Шрифт:
Интервал:
Закладка:
Гор вообще так привык жить в тесном семейном кругу, что в 1937 году, в сентябре, когда мы приехали с ним в Коктебель и я оказался сперва один в отведенной мне комнате (жена еще не вернулась из альпинистского похода), он попросился ко мне ночевать – одному ему было тоскливо. Вместе с тем не прибился ни к одной компании отдыхающих, редко купался, не катался на лодке, не ходил с нами в горы, – словом, не умел отдыхать. Правда, однажды отправился с нами, молодежью, и охотно примкнувшим к нам Борисом Андреевичем Лавреневым в Сердоликовую бухту. Погода была свежая, ветреная, надо было обойти скалу по узкой кромке (оплывать было трудно среди волн, угрожающе разбивавшихся о камни), Гор только начал «оползать» скалу, как сразу же разорвал об ее острые выступы рубаху, раскровянил бок и спину и вернулся обратно, чтобы подождать нас на мирном бережке.
Научился ли он когда-нибудь отдыхать – не знаю.

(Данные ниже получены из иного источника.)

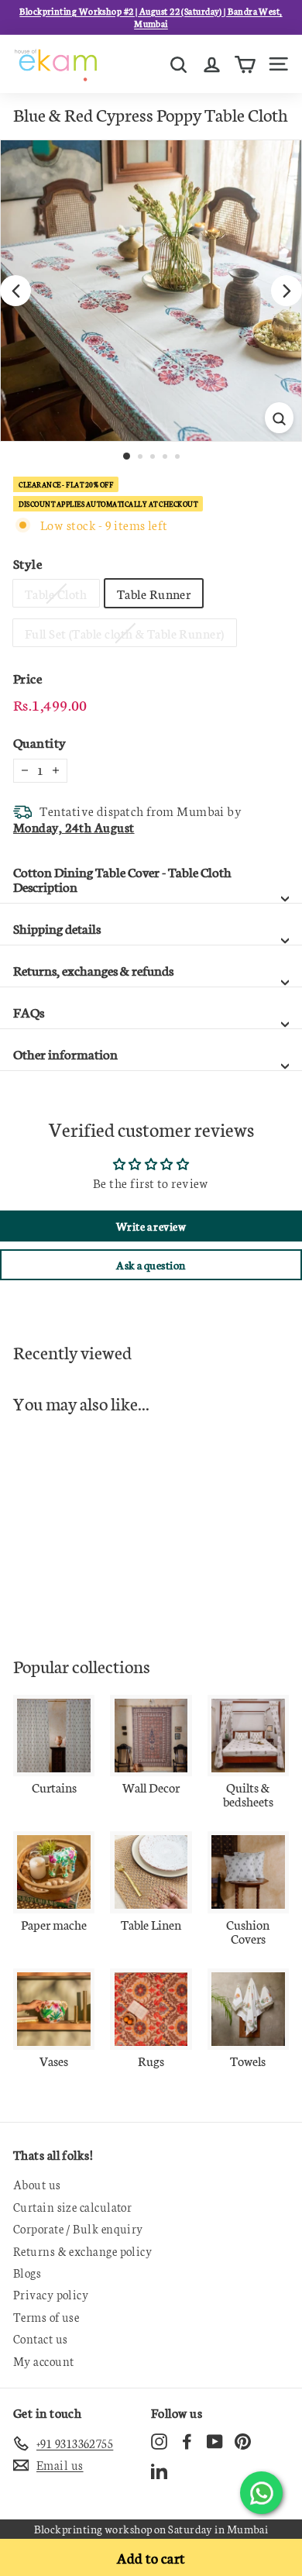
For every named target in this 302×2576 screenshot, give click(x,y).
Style (27, 563)
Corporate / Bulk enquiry (78, 2228)
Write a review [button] (151, 1226)
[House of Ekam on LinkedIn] (159, 2470)
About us (37, 2184)
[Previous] (15, 290)
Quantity (40, 742)
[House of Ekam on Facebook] (187, 2441)
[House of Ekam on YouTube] (215, 2441)
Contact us (40, 2338)
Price (27, 678)
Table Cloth (56, 593)
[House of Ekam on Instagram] (159, 2441)
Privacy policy (50, 2294)
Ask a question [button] (150, 1265)
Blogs (27, 2272)
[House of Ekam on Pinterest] (243, 2441)
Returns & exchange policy (82, 2251)
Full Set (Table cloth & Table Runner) (125, 633)
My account (43, 2361)
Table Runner (153, 593)
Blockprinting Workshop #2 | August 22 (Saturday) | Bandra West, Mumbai (150, 17)
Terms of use (46, 2317)
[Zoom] (279, 417)
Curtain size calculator (72, 2207)
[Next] (286, 290)
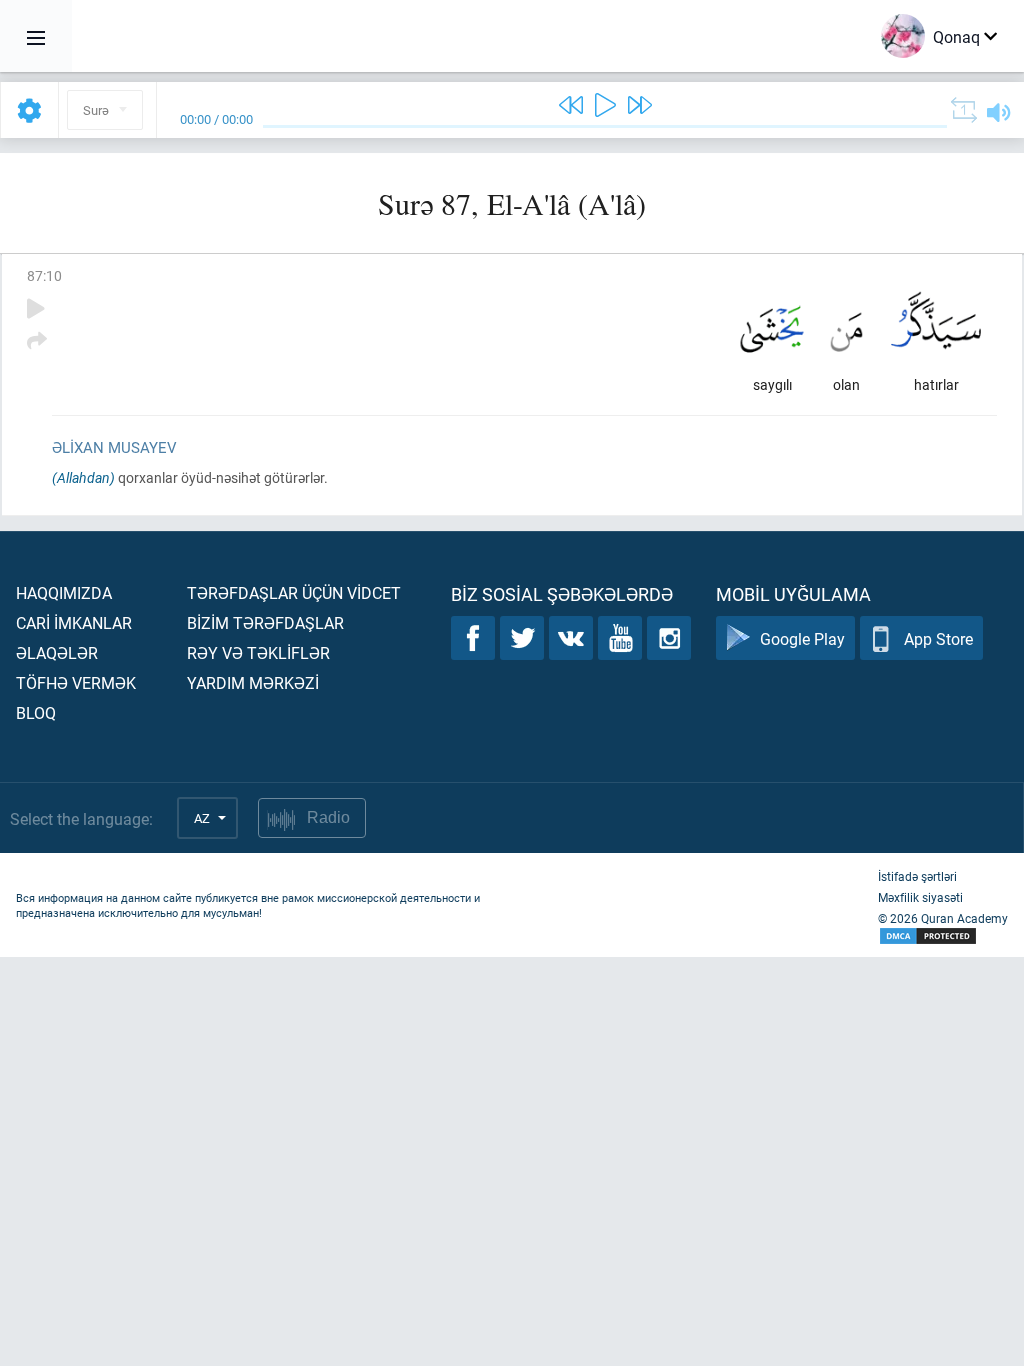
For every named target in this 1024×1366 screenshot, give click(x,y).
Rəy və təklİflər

По-моему, нет. Всегда читал книгу. Без книги я его не помню. Рассказывали, что в 1942 году, в эвакуации, в деревне Черной под Пермью, Гор, по поручению Натальи, пас поросенка, читая одновременно Гегеля. Поросенок пользовался тем, что внимание пастуха было отвлечено Гегелем, и убегал. Гору потом попадало от Натальи. И правильно: поросенок и Гегель – две вещи несовместные.
О философии Гор был готов говорить всегда. В 1950-е годы, живя в Комарове, я повел известного московского писателя – палеонтолога и фантаста Ивана Антоновича Ефремова, в комаровский лес, чтобы показать ему здешние места и мою любимую «мохнатую дорожку». С нами пошел Гор, которого я только что познакомил с Ефремовым. Гор непрерывно говорил об искусстве, о философии, не давая нам ни минутки просто полюбоваться и насладиться природой…
Несмотря на то что Гор был домоседом, он любил знакомиться с интересными людьми. На международном совещании по проблемам романа, проходившем в Ленинграде в 1960-е годы с участием Натали Саррот, Сартра и других, в перерыве он оживленно беседовал с Натали Саррот, а на лестнице Дома писателей попросил меня познакомить его с А. Твардовским, который как раз поднимался навстречу нам. Я и сам-то был мало знаком с ним, но Гор так пылал этим желанием, что я представил его.
Как ни странно, мы с Гором всю жизнь были на «вы»; вначале я его звал – Гор, он меня – Рахманов, потом я его – Геннадий, а он меня почему-то – Леонид Николаевич! Вечером 12 марта 1968 года, когда в Доме писателя отмечалось мое шестидесятилетие, выйдя на эстраду и обнявшись со мной, Гор смущенно предложил, чтобы мы перешли на «ты», но из этого так ничего и не вышло: вот что значит привычка многих десятилетий!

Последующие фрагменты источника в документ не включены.